§ Requirement:
Extract each line holding the word "agent" from the entries.

---- Excerpted data

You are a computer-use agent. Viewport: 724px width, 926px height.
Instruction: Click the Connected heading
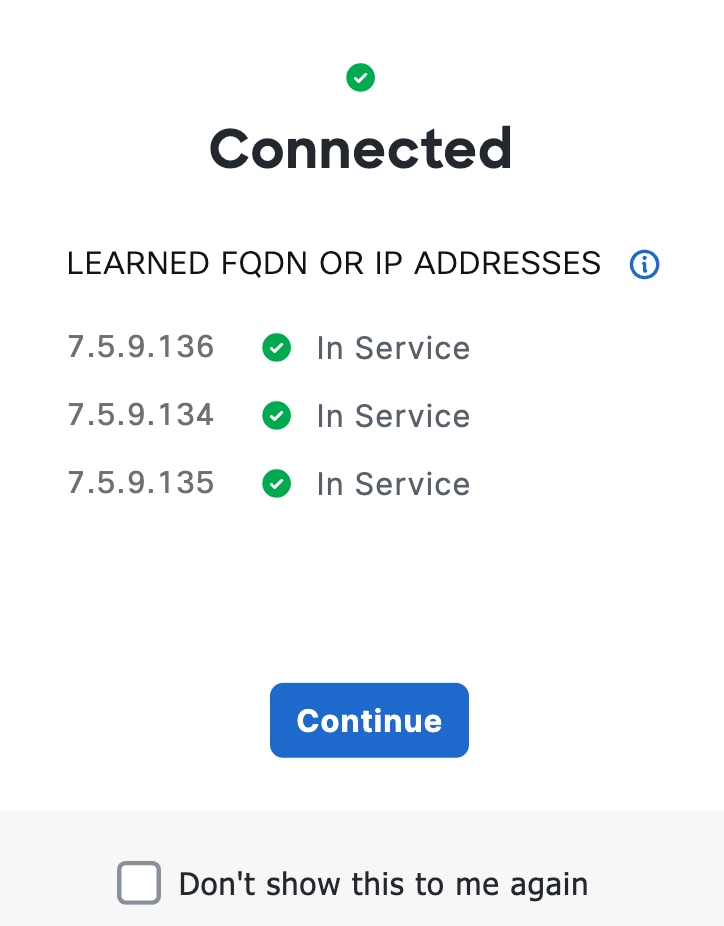pos(360,149)
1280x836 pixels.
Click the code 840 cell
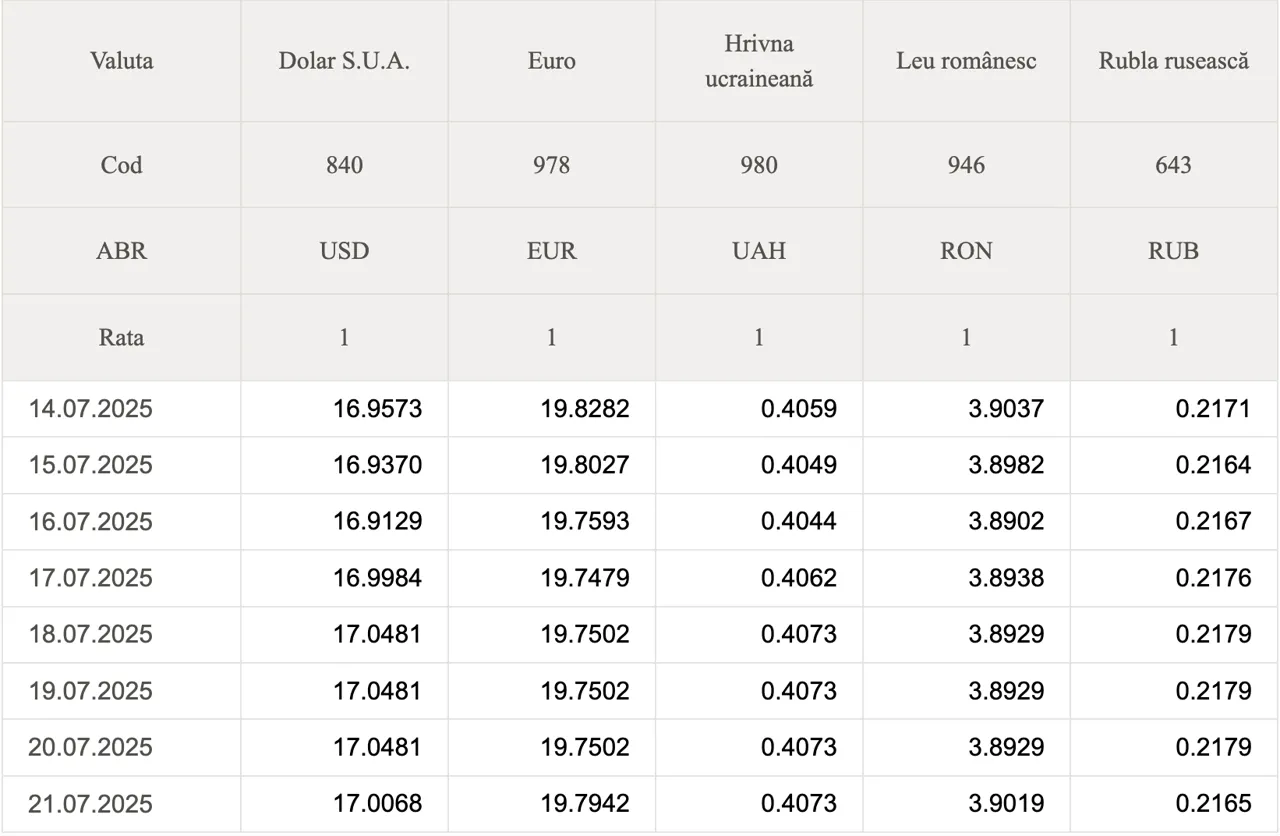click(344, 165)
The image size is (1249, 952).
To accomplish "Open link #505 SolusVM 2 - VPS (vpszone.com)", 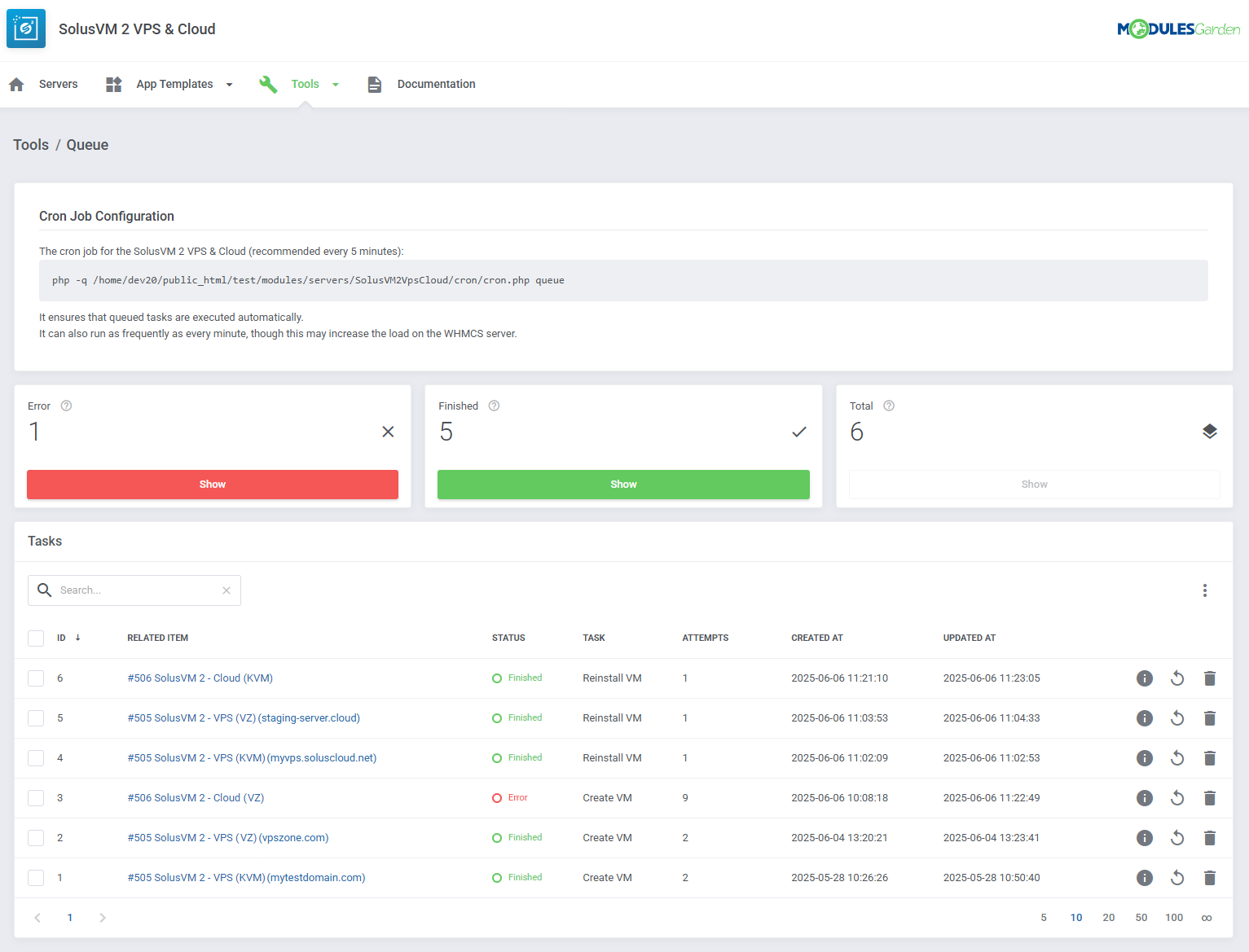I will [x=228, y=837].
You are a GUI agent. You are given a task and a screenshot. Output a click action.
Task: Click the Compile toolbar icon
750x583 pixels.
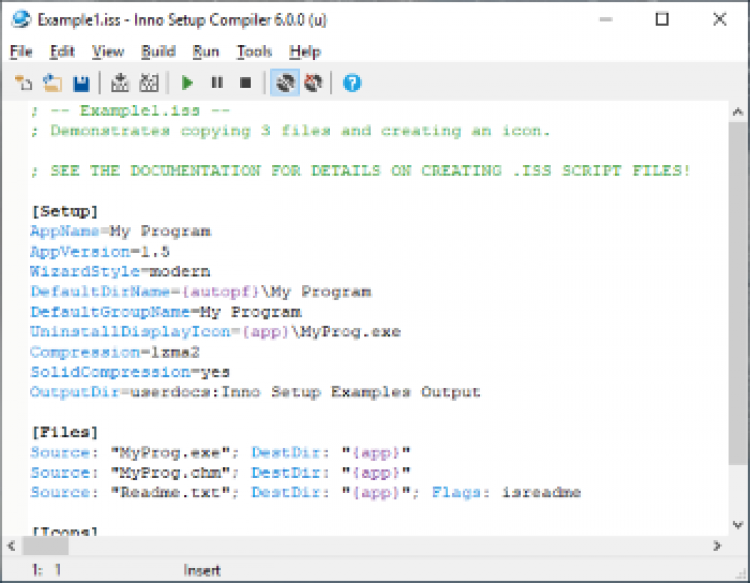[120, 83]
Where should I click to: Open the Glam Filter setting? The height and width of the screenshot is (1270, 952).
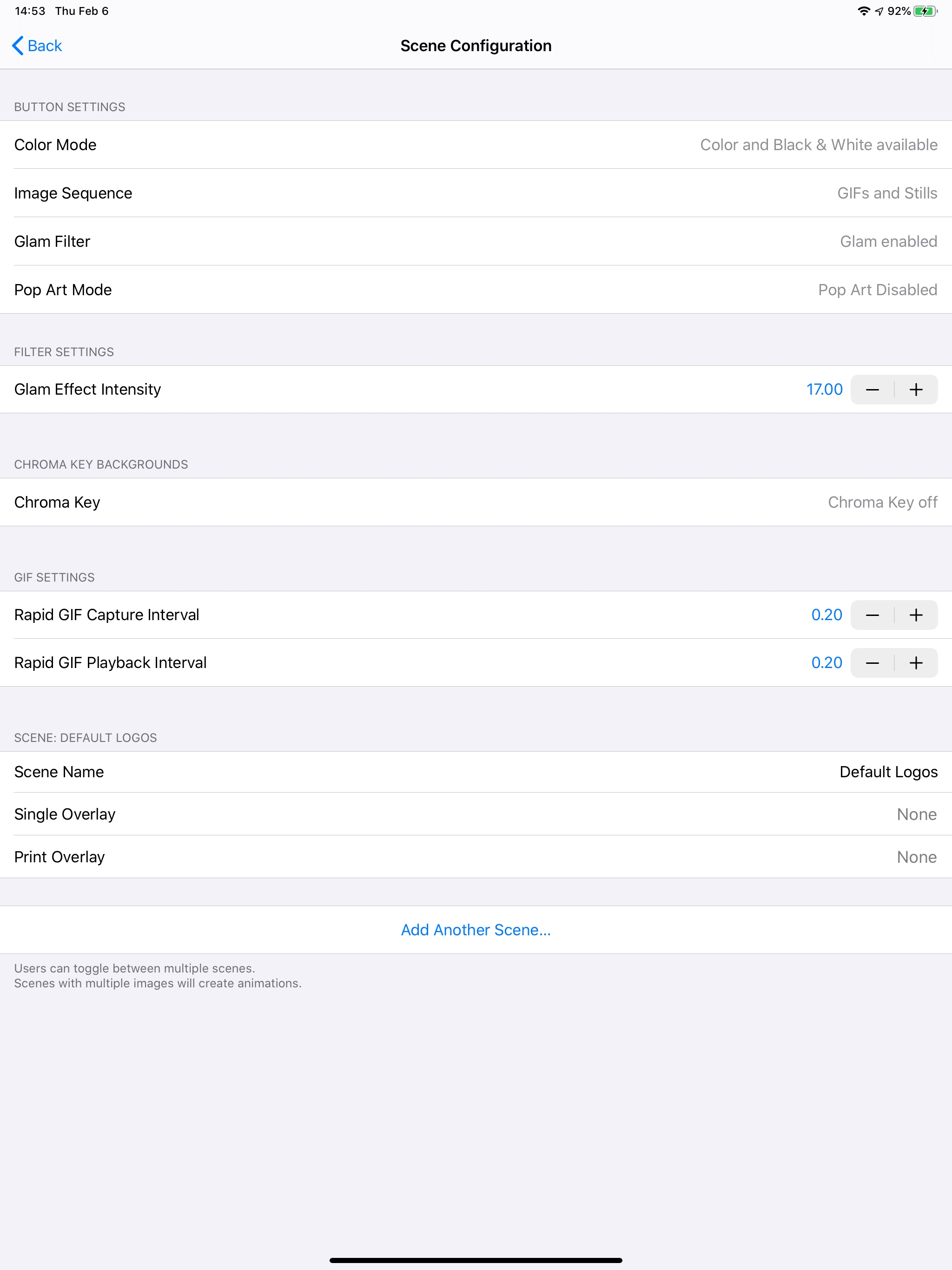(x=476, y=241)
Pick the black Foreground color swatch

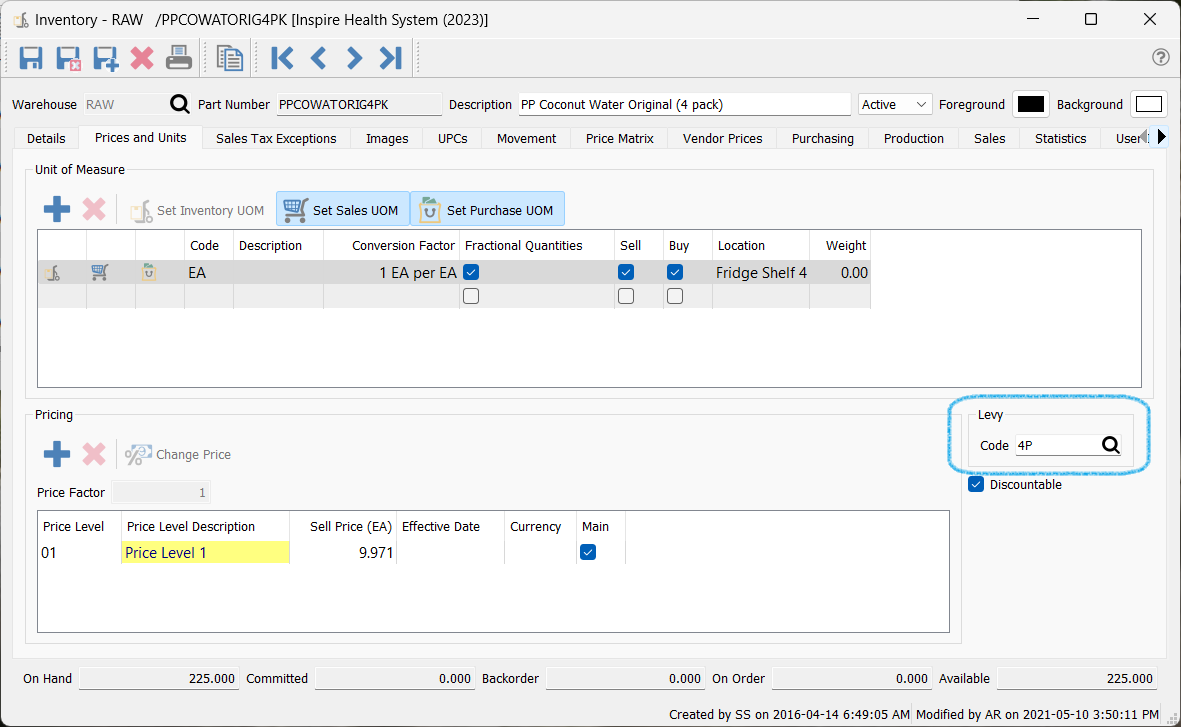pos(1030,104)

--------

§ Output for this exercise:
You are a computer-use agent. Viewport: 724px width, 926px height.
You are a GUI agent. You are given a task and a screenshot. Output a click action.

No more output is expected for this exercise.